Idem pour les livres : il est de bon ton aujourd’hui de déplorer la fin de la « vraie littérature » et de considérer Marc Levy, Guillaume Musso, Anna Gavalda et Muriel Barbery comme des phénomènes de mode mais en aucun cas des écrivains. C’est vrai qu’on décèle dans leur façon d’écrire des « recettes », des ficelles, une utilisation visible des conventions des séries TV et des personnages qui créent l’émotion facile, un mélange habilement dosé de bons sentiments et de fantastique (comme dans Harry Potter, sauf qu’Harry Potter a une vraie complexité, des niveaux de lectures différents et une écriture très travaillée)… Il n’empêche que des milliers de gens lisent ces romans dits « faciles » et pourquoi la littérature devrait-elle être difficile ? Et qui dira ce qu’est la vraie littérature hormis la postérité ? Et encore, la postérité… Plus personne ou presque ne lit André Maurois et François Mauriac, dont la plume était pourtant celle d’écrivains authentiques. Certes ce ne sont pas les ventes qui font l’écrivain, mais un écrivain devrait aussi pouvoir vendre ses œuvres, ce qui est assez peu répandu. « On ne vit pas de sa plume » est un adage très actuel en France.

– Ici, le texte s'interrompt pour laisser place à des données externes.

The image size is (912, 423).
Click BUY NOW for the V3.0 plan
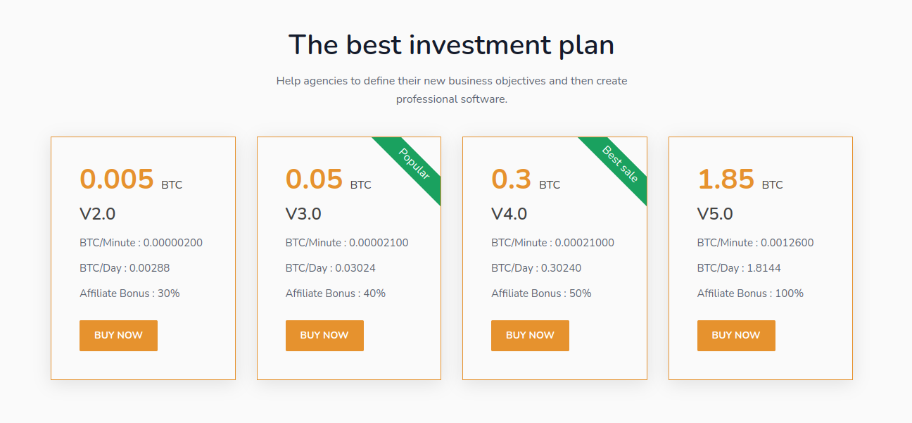click(x=324, y=336)
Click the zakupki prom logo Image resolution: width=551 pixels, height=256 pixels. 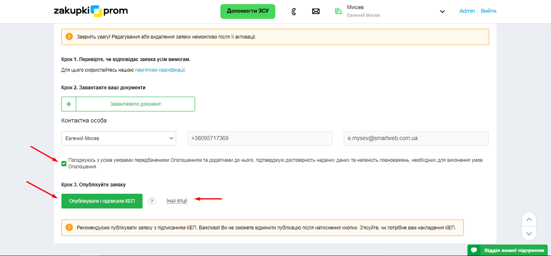[x=91, y=11]
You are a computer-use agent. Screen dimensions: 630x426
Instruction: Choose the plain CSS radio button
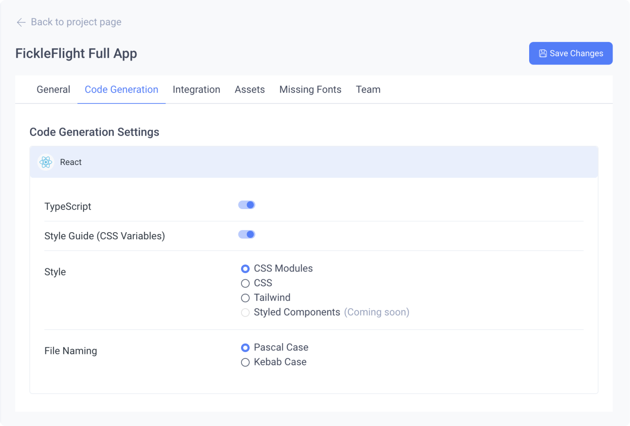245,284
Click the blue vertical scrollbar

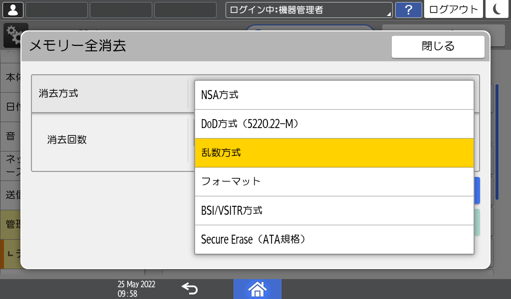(497, 142)
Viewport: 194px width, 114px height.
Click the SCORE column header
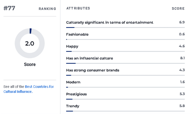click(x=178, y=8)
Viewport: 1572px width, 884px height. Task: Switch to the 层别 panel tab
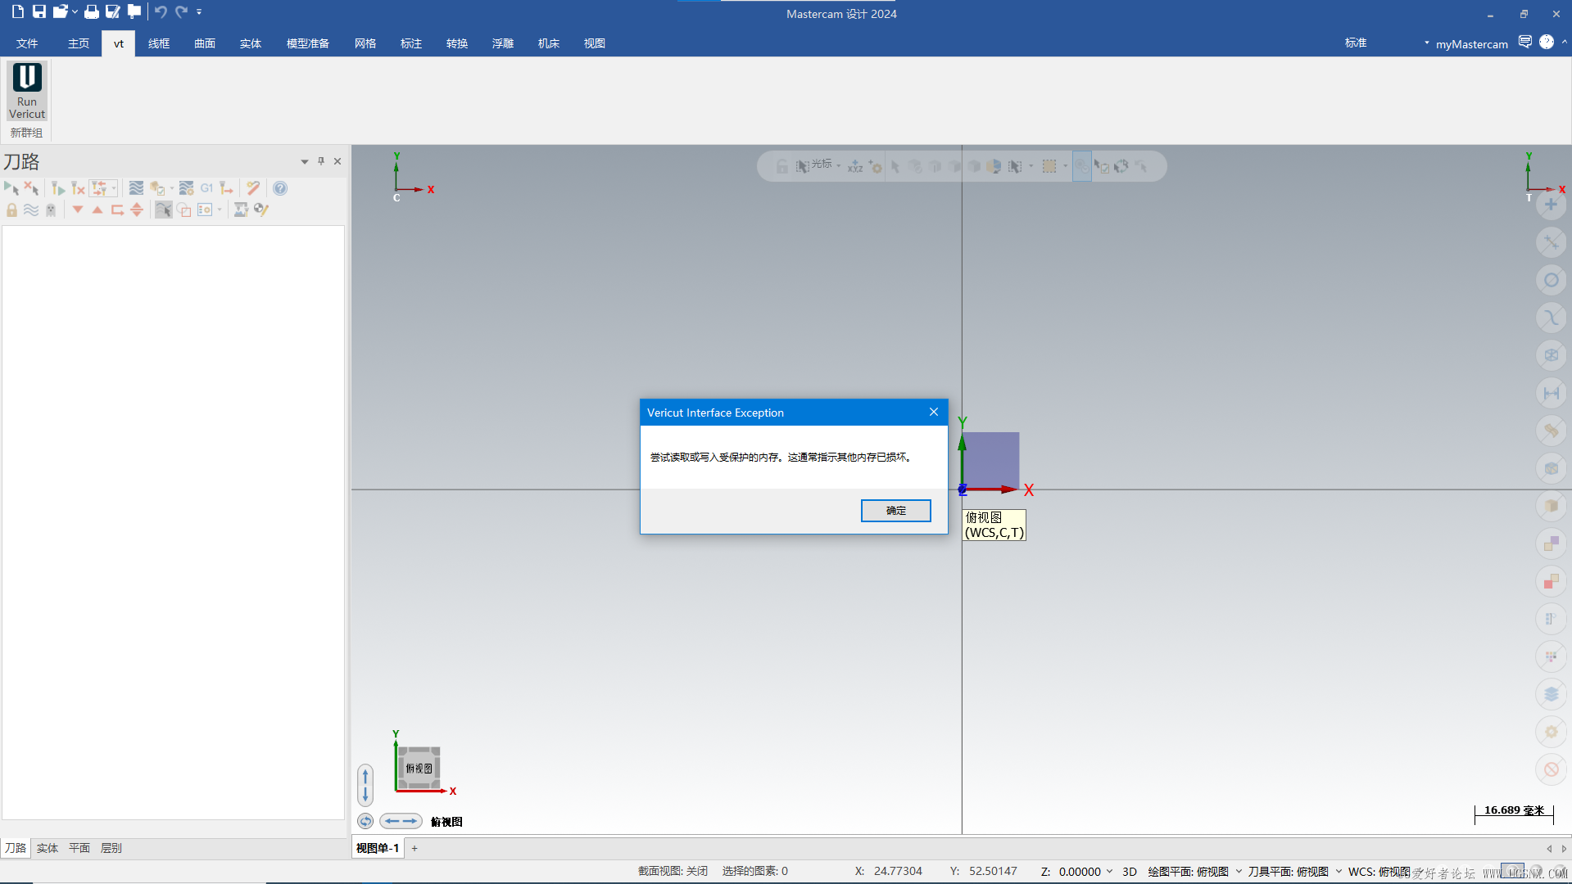coord(111,848)
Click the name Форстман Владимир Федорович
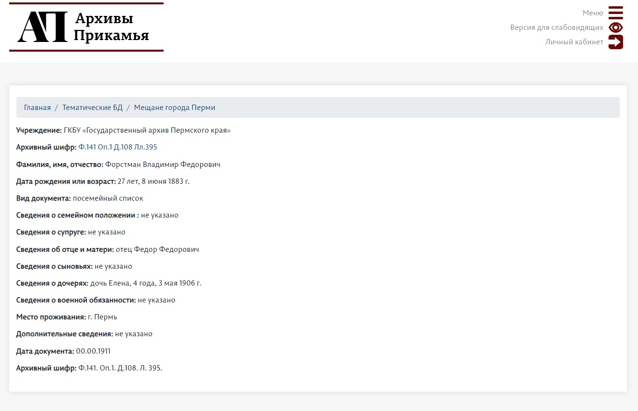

Ce qui caractérise les auteurs à succès- qu’on les trouve ou non talentueux- est une fois encore le marketing. Sur le site de Guillaume Musso- qui semble un gars sympa et surpris lui-même de son succès- on explique qu’il a été pris en main par un authentique fabricant de best-sellers, Bernard Fixot, dont la devise est en substance « peu importe ce que les gens lisent, du moment qu’ils lisent ». Recette du best : travailler les situations et les personnages comme un synopsis de téléfilm, créer de l’émotion, mixer une histoire d’amour avec du suspense et un peu de surnaturel, établir un lien entre l’auteur et les lecteurs via des séances de dédicaces et un site, et enfin accompagner chaque sortie d’un buzz organisé. C’est efficace, puisque Musso lui-même le reconnaît : « Mon premier roman s’est vendu à moins de 1700 exemplaires. » Depuis qu’il est marketé par Fixot, c’est du minimum 200 000 ex, et des adaptations au cinéma.
S’en indigner, pourquoi ? Après tout, ce sont les lecteurs qui choisissent ce qu’ils lisent. Tant qu’ils se laisseront influencer par le marketing et la pub, ils auront des produits formatés pour plaire au plus grand nombre. Mais rien ne les empêche de fouiner et d’acheter non pas le titre en haut de la liste d’Amazon (Des désirs et des hommes sur ma page) mais d’en lire un autre et de se laisser aller au plaisir de la découverte qui reste, quoi qu’on dise, le meilleur piment de la lecture. Comme tous les plaisirs, la littérature devrait être une exploration des rivages peu connus.